- **Exercise**
In the data, extract each line that holds the string "will".

══ Data ══

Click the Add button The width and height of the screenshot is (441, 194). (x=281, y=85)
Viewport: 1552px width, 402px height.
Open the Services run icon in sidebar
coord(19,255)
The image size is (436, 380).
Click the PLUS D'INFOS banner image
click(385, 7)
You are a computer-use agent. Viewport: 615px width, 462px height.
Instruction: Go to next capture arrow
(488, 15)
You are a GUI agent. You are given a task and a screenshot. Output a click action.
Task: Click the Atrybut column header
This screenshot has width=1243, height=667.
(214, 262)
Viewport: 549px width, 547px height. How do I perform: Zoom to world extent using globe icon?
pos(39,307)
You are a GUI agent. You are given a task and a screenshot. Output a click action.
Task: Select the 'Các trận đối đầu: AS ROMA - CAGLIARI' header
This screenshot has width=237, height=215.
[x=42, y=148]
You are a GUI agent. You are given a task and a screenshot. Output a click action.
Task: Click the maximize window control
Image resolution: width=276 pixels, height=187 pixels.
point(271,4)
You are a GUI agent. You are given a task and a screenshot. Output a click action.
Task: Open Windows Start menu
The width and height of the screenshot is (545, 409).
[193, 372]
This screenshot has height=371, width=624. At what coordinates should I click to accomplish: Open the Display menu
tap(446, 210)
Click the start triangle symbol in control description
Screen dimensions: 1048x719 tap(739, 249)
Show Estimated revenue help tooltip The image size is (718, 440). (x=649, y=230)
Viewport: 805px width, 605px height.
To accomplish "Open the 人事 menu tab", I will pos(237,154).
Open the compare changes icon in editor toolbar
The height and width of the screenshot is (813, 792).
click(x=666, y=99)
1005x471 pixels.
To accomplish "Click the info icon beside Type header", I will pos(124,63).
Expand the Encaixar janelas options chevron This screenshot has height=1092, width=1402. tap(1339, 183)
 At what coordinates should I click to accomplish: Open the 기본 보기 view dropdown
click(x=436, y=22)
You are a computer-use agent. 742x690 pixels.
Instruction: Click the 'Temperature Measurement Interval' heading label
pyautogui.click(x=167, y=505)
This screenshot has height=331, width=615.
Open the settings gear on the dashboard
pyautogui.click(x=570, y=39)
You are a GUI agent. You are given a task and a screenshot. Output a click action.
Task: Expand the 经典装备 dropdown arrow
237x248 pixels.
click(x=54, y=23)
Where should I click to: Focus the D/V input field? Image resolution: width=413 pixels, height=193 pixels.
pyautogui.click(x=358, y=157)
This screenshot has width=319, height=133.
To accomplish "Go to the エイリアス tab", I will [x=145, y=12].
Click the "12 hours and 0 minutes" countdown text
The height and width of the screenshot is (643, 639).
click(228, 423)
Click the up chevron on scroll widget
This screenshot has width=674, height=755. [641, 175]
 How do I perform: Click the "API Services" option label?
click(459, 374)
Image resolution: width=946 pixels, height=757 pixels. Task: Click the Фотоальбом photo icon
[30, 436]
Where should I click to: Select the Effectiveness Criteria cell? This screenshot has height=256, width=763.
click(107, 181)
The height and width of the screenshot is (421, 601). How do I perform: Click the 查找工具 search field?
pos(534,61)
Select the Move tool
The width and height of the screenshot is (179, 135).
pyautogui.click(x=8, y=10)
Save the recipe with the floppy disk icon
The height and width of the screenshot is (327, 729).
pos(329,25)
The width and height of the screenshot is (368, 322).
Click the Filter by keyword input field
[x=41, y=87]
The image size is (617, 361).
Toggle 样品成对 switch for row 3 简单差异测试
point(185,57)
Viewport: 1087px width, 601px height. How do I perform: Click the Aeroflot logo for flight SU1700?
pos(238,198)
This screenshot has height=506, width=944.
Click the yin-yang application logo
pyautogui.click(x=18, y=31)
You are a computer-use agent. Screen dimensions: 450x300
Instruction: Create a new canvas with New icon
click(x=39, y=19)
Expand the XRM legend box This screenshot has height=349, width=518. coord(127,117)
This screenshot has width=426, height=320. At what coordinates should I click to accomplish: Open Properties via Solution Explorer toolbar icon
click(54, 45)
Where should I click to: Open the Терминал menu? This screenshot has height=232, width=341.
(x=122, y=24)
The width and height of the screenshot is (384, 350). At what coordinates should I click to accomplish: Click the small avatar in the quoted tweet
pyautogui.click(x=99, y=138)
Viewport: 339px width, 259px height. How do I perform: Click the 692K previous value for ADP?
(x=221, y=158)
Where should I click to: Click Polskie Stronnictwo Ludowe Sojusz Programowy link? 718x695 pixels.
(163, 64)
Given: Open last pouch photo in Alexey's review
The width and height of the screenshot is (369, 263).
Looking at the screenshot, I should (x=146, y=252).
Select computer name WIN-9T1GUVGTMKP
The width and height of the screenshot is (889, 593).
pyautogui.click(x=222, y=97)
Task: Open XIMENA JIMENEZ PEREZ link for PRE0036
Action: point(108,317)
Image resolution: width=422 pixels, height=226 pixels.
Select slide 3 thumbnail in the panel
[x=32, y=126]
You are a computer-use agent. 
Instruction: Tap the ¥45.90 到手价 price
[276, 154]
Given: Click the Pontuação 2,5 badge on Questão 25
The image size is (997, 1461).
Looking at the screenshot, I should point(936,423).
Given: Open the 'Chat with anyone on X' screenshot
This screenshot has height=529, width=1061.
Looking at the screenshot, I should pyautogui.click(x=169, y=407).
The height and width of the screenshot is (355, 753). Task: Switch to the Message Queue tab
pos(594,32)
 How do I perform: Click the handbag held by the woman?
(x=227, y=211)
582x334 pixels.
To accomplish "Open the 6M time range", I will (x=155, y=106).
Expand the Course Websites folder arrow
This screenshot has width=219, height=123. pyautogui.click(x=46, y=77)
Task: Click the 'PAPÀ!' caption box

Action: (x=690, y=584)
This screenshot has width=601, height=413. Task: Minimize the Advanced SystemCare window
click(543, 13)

═══

- **Answer to this task**
To accomplish "Open the 人事 menu tab", I will pos(237,154).
To accomplish "Click the info icon beside Type header", I will pos(124,63).
To accomplish "Go to the エイリアス tab", I will [x=145, y=12].
To accomplish "Open the 6M time range", I will (x=155, y=106).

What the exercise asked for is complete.